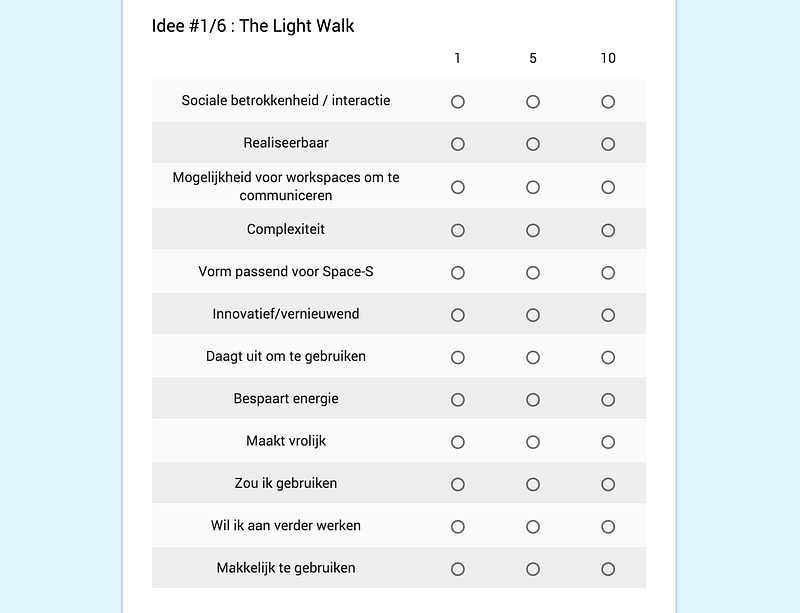Pick 5 for Vorm passend voor Space-S
The height and width of the screenshot is (613, 800).
click(x=533, y=273)
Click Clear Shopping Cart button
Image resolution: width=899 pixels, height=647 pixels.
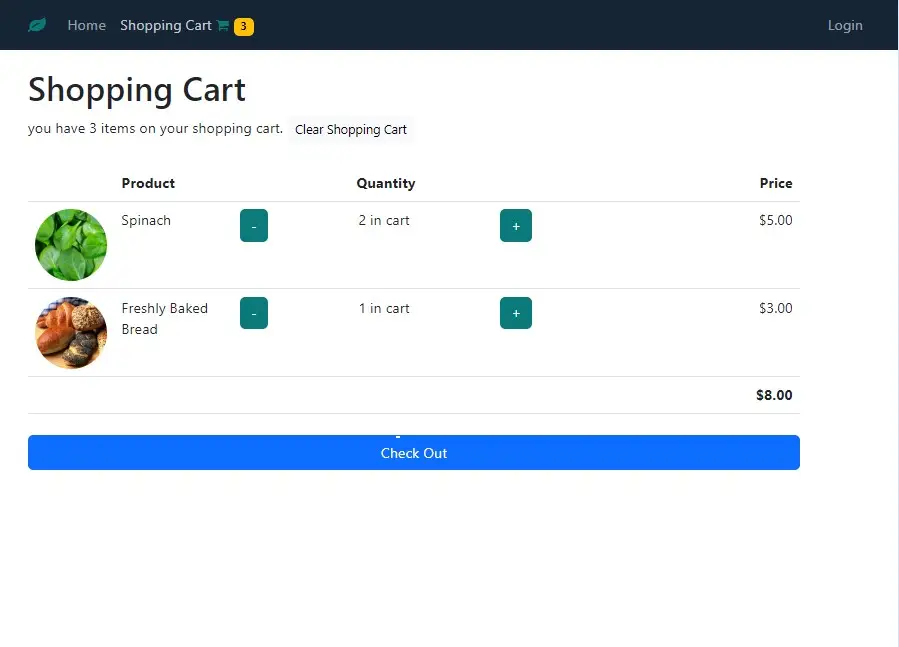pyautogui.click(x=351, y=130)
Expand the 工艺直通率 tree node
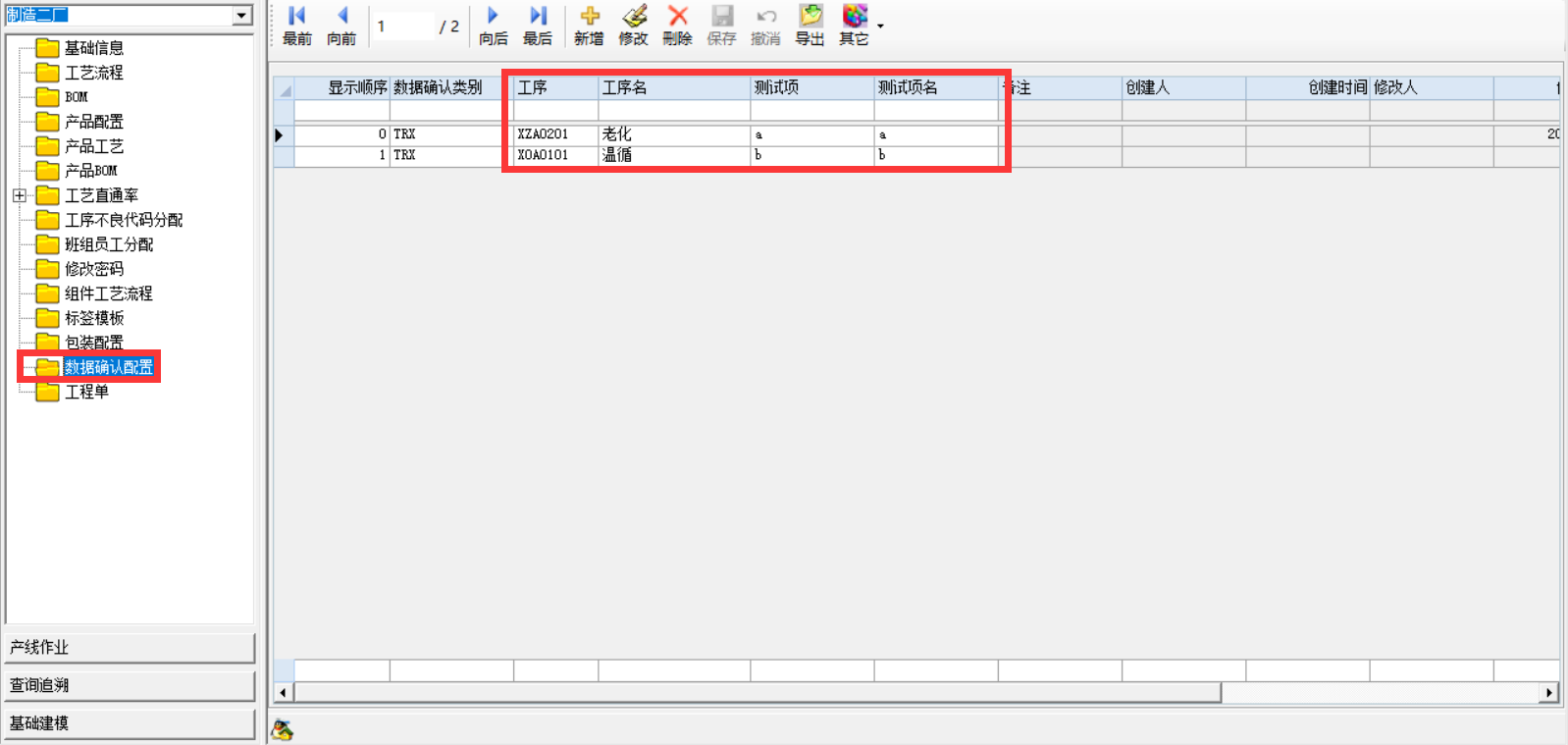This screenshot has height=745, width=1568. [20, 195]
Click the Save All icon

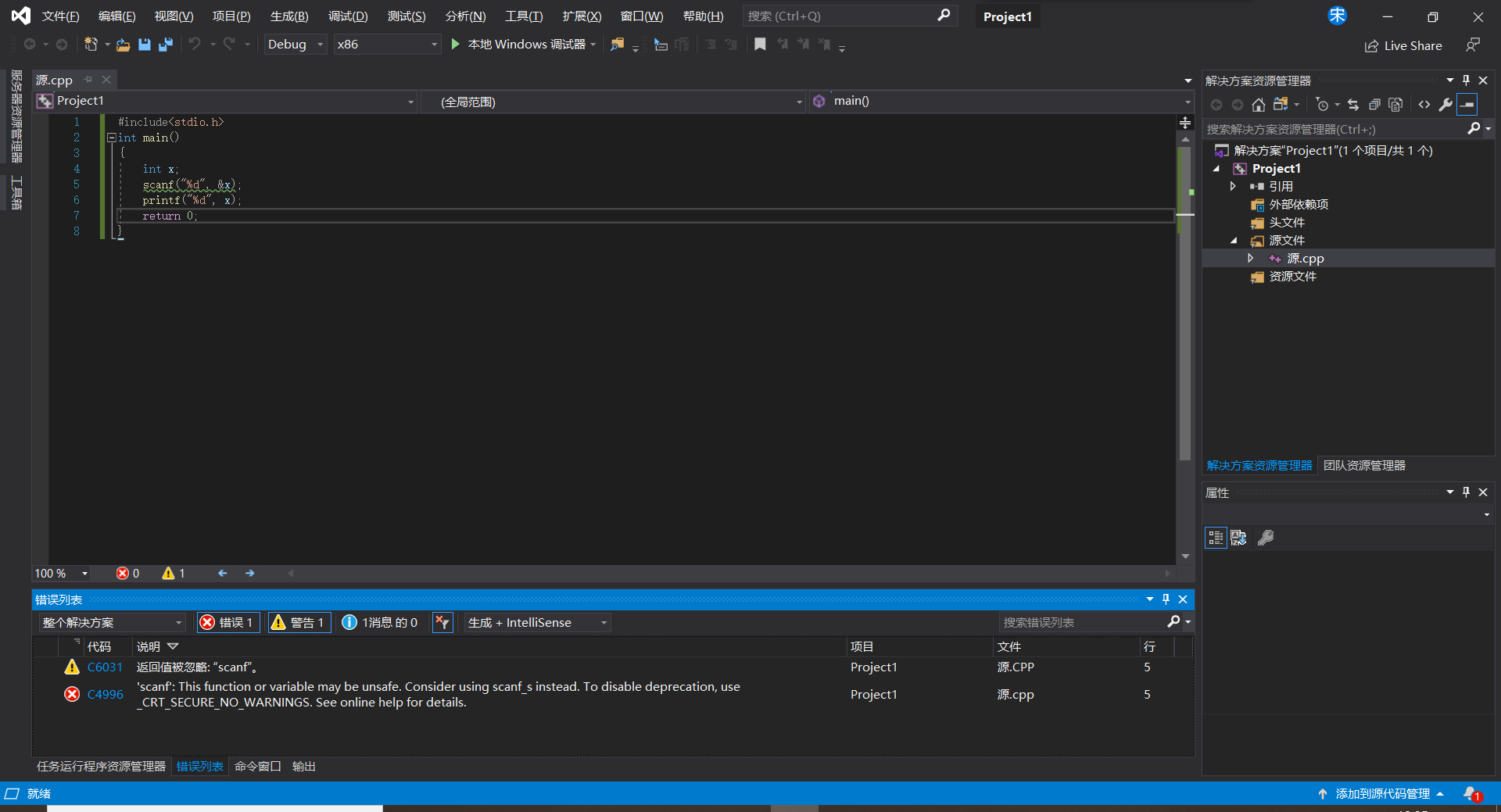165,45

■ WHAT THE EXERCISE ASKS
With all pictures excluded, output exactly the lines from the one containing "Click Clear Shopping Cart button" through the final line of the entries, inclusive.

■ WRITTEN SOLUTION
Click Clear Shopping Cart button
Image resolution: width=899 pixels, height=647 pixels.
pyautogui.click(x=351, y=130)
Expand the 工艺直通率 tree node
This screenshot has height=745, width=1568. [20, 195]
Click the Save All icon

165,45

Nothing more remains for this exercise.